Luigi Verga (artista lombardo del XX secolo ). Nacque a Milano nel 1894, morì a Milano nel 1983 all'età di 89 anni. -
Lot 23 Arturo Castelli Brescia 1870-1919 Dopo il temporale Olio su tela cm 69,5 x 95,5.
Di lui si conosce molto poco ed ebbe vita breve. Autodidatta, osservando altri suoi colleghi all'opera nelle loro botteghe, realizzò sia affreschi che pittura a olio. Già sul finire del XIX secolo iniziò ad esporre all'Esposizione internazionale d'arte di Venezia, nel 1897, e vi tornò poi nel 1899, nel 1901 e nel 1903. -
Lot 24 Alberto Rossi Torino 1858-1936 Lungo il fiume Olio su tela cm 45,5x71.
Nato a Torino nel 1858, Alberto Rossi mosse i primi passi della carriera all’Accademia Albertina sotto la guida di Gamba e Gastaldi, apprendendo da quest’ultimo soprattutto la passione per colori particolarmente vivaci. Presentò il suo primo dipinto “Ritratto d’uomo” all’Esposizione di Torino del 1884 e nel 1887, ed espose a Venezia 5 suoi quadri: Accanto al fuoco; Dopo un acquazzone ; Tardo autunno e Valle d’Anirana Dopo un primo periodo in cui si dedicò soprattutto a scene di vita paesana e di campagna, la sua parabola artistica ebbe una svolta nel 1891 con il primo viaggio in Egitto.
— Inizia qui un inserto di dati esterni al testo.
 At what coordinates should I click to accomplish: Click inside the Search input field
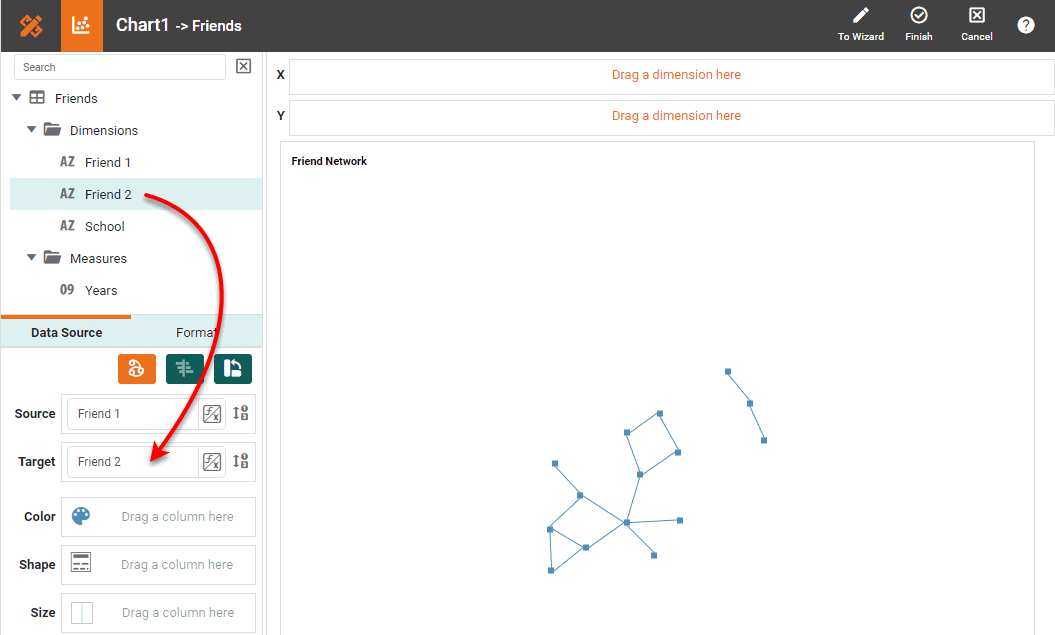[x=120, y=66]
Dal 1891 al 1914 restò in Egitto, partecipando a diverse esposizioni ed ottenendo in premio una medaglia d’oro. Il pittore piemontese si dedicò infatti ai soggetti orientalisti, che rappresentano una delle parti più interessanti della sua produzione, quella che oggi ottiene maggiore favore anche nelle aste. Nella parte finale della carriera lasciò invece la pittura descrittiva, per abbracciare uno stile più impressionistico. Suoi dipinti sono ospitati nella Galleria d’arte moderna di Torino. Scomparve nel capoluogo piemontese il 6 ottobre 1936.